** Source material follows **
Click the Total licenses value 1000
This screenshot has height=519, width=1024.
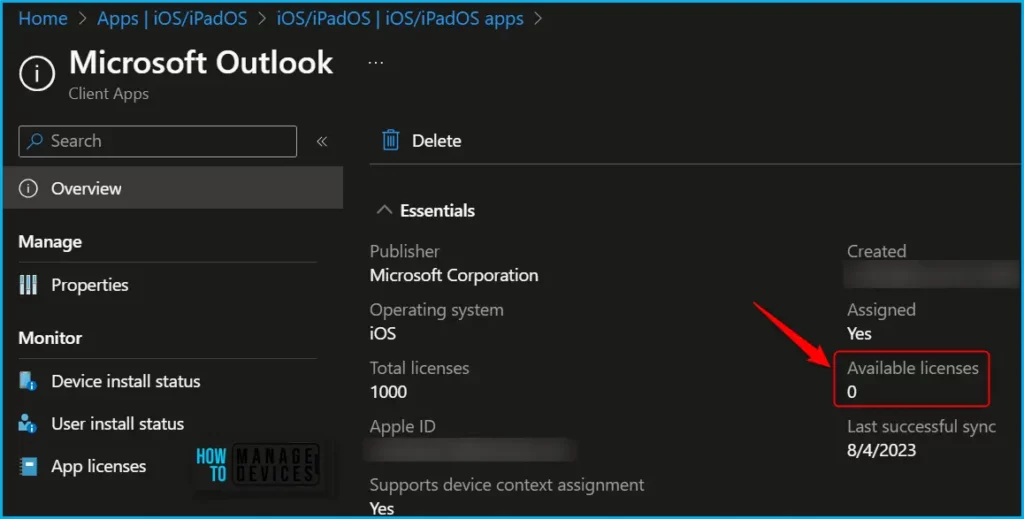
** End of Source material **
** Source material follows **
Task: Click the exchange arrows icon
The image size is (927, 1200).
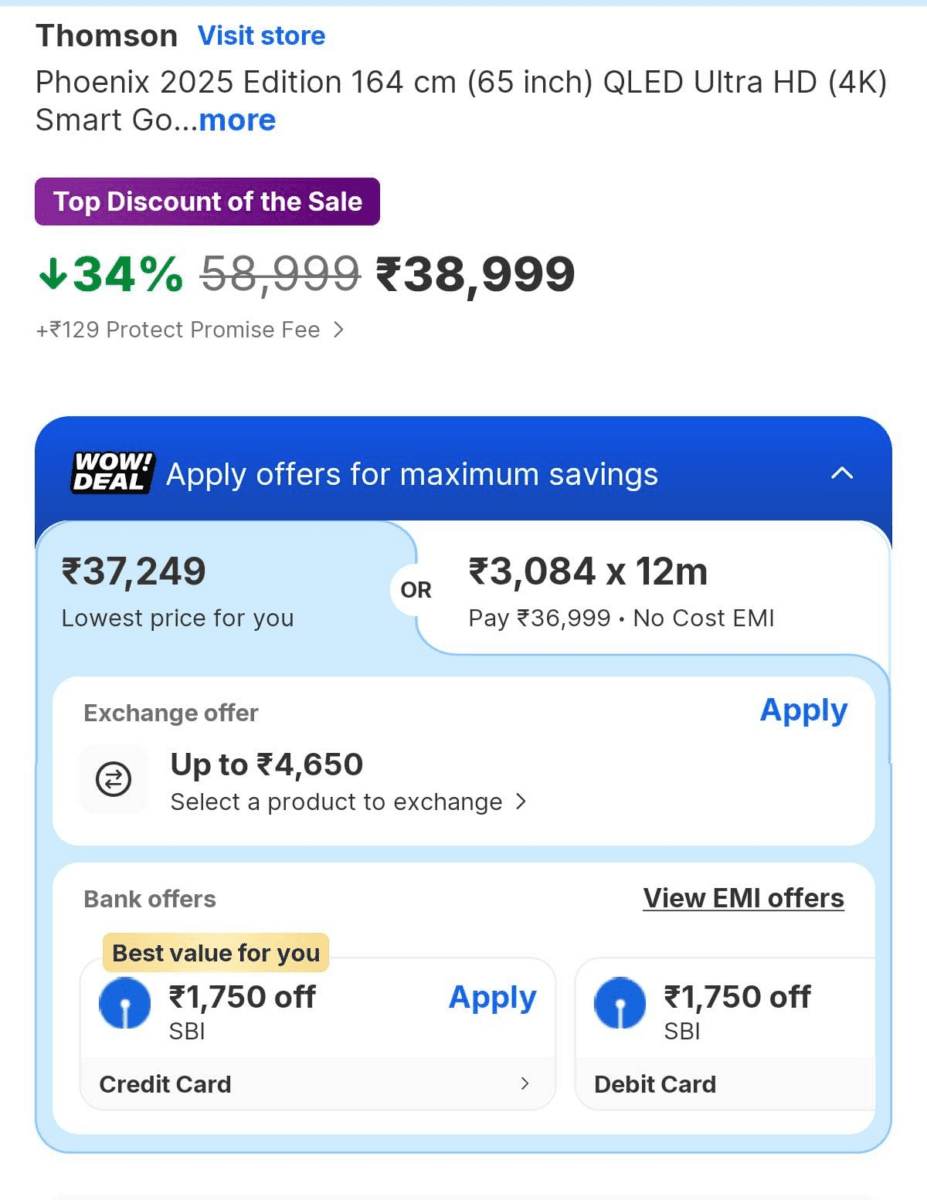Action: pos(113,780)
** End of Source material **
** Source material follows **
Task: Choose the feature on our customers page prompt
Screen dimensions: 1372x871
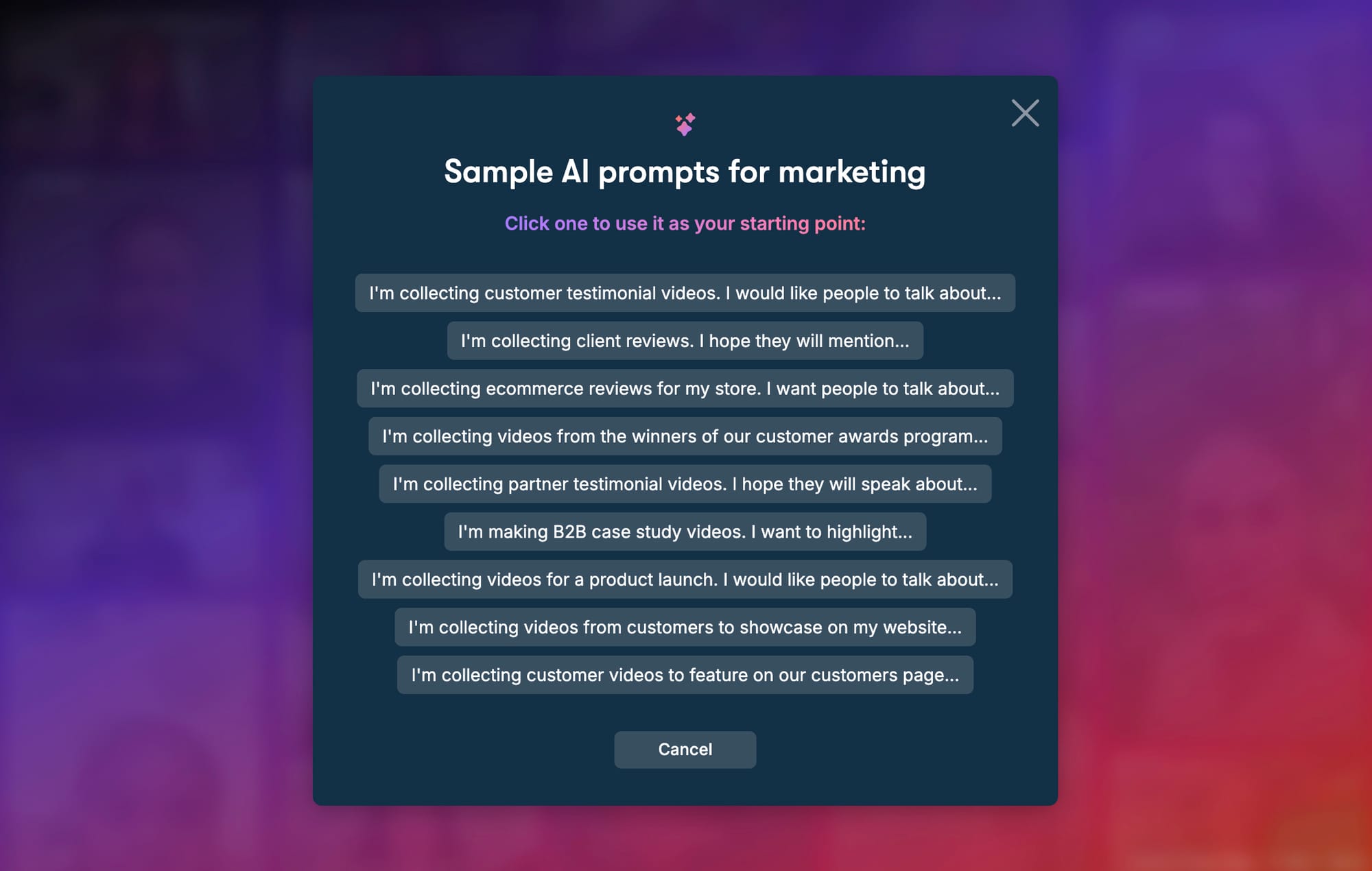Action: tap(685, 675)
** End of Source material **
* What to produce *
Reproduce the lines above, beginning at the line with "Click the Total licenses value 1000" and stopping after the line with "This screenshot has height=519, width=1024.", exactly as they are.

* Result *
Click the Total licenses value 1000
This screenshot has height=519, width=1024.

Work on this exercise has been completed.